A pedido da Defensoria Pública, a Justiça do RJ determinou o desbloqueio de leitos ociosos na rede pública do Rio em 48 horas. A Justiça também deu um prazo de 10 dias pra que todos os leitos dos hospitais de campanha entrem em operação.
Nova Iguaçu
No município da Baixada Fluminense, a tenda fica na pista do aeródromo. Não havia operários trabalhando. Uma placa sinalizava o prazo para as obras de 60 dias.
O governo anunciou 200 leitos na unidade e mais 300 em um anexo, onde caminhões descarregavam e havia movimentação de trabalhadores. Ao todo, serão 500 leitos na região, sendo 160 de UTI para pacientes graves com o novo coronavírus.
Duque de Caxias
O hospital de campanha vai funcionar ao lado de outro, o Adão Pereira Nunes, em Saracuruna, uma das maiores emergências da Baixada Fluminense. Na manhã de domingo (10), não havia pessoas trabalhando na unidade, que tinha apenas a estrutura montada, sem piso, e com parte do terreno ainda com lama.
São Gonçalo
Na Região Metropolitana, o hospital com 200 leitos vai funcionar no Club Mauá, no Centro da cidade. No domingo (10), o portão estava fechado, sem movimentação de pessoas. Do lado de fora, era possível ver apenas tendas e, segundo funcionários, as camas ainda não chegaram à unidade.
Capital
No Complexo de Gericinó, em Bangu, na Zona Oeste do Rio, a unidade é uma parceria com o Exército. O local também estava fechado no domingo (10).
A Secretaria de Administração Penitenciária não divulgou quantos leitos vão estar disponíveis, apenas disse que o projeto ainda está em desenvolvimento.
Interior
Nenhum dos hospitais de campanha começou a funcionar no interior do estado do RJ. Em Campos dos Goytacazes, vão ser 100 leitos disponíveis, sendo 10 de UTI. Em Casimiro de Abreu, 100 leitos, sendo 20 de UTI e em Nova Friburgo, são 100 leitos com 40 de UTI. O governo do RJ não informou quando as unidades vão abrir as portas.
Unidades em funcionamento
Dos hospitais pagos pelo governo, apenas um começou a funcionar, o do Maracanã, na Zona Norte do Rio. A unidade vai receber pacientes das redes municipal, estadual e federal.

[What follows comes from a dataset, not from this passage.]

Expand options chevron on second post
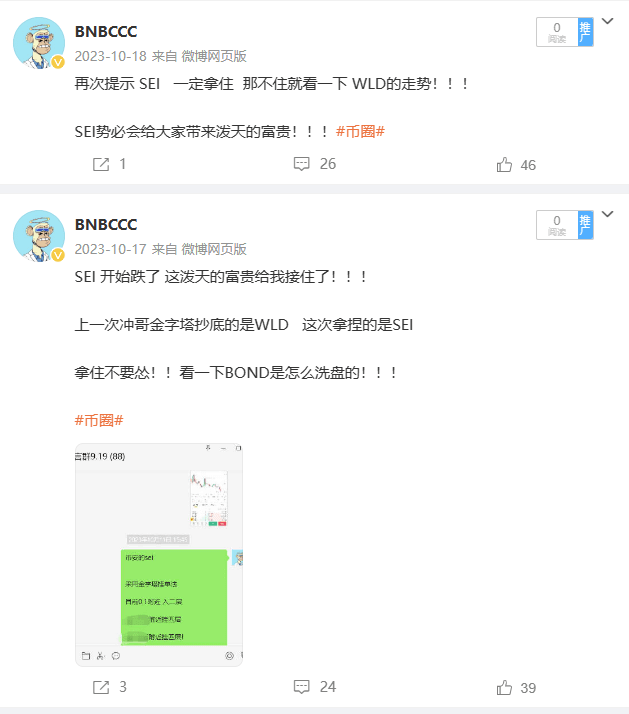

Até agora, 170 dos 400 leitos prometidos foram abertos. Além do avanço rápido da Covid-19, com centenas de novos casos todos os dias, outras dificuldades como equipamentos e profissionais para trabalhar no atendimento são percebidas nas unidades.
Dois hospitais de campanha para pacientes do Sistema Único de Saúde (SUS), construídos com doações de empresas, ficaram prontos.
O Lagoa-Barra, no Leblon, Zona Sul do Rio, começou a funcionar com 30 leitos e vai ampliar a oferta a partir desta segunda (11), chegando a 200.
No Parque dos Atletas, Zona Oeste, a inauguração foi feita também nesta segunda (11), com 80 leitos, e vai chegar aos 200.
Da Prefeitura do Rio, o hospital de campanha do Riocentro, na Zona Oeste, funciona apenas com um quinto da capacidade, 100 dos 500 leitos prometidos.
A Secretaria de Saúde diz que o funcionamento de outros depende da chegada de equipamentos, como respiradores, vindos da China.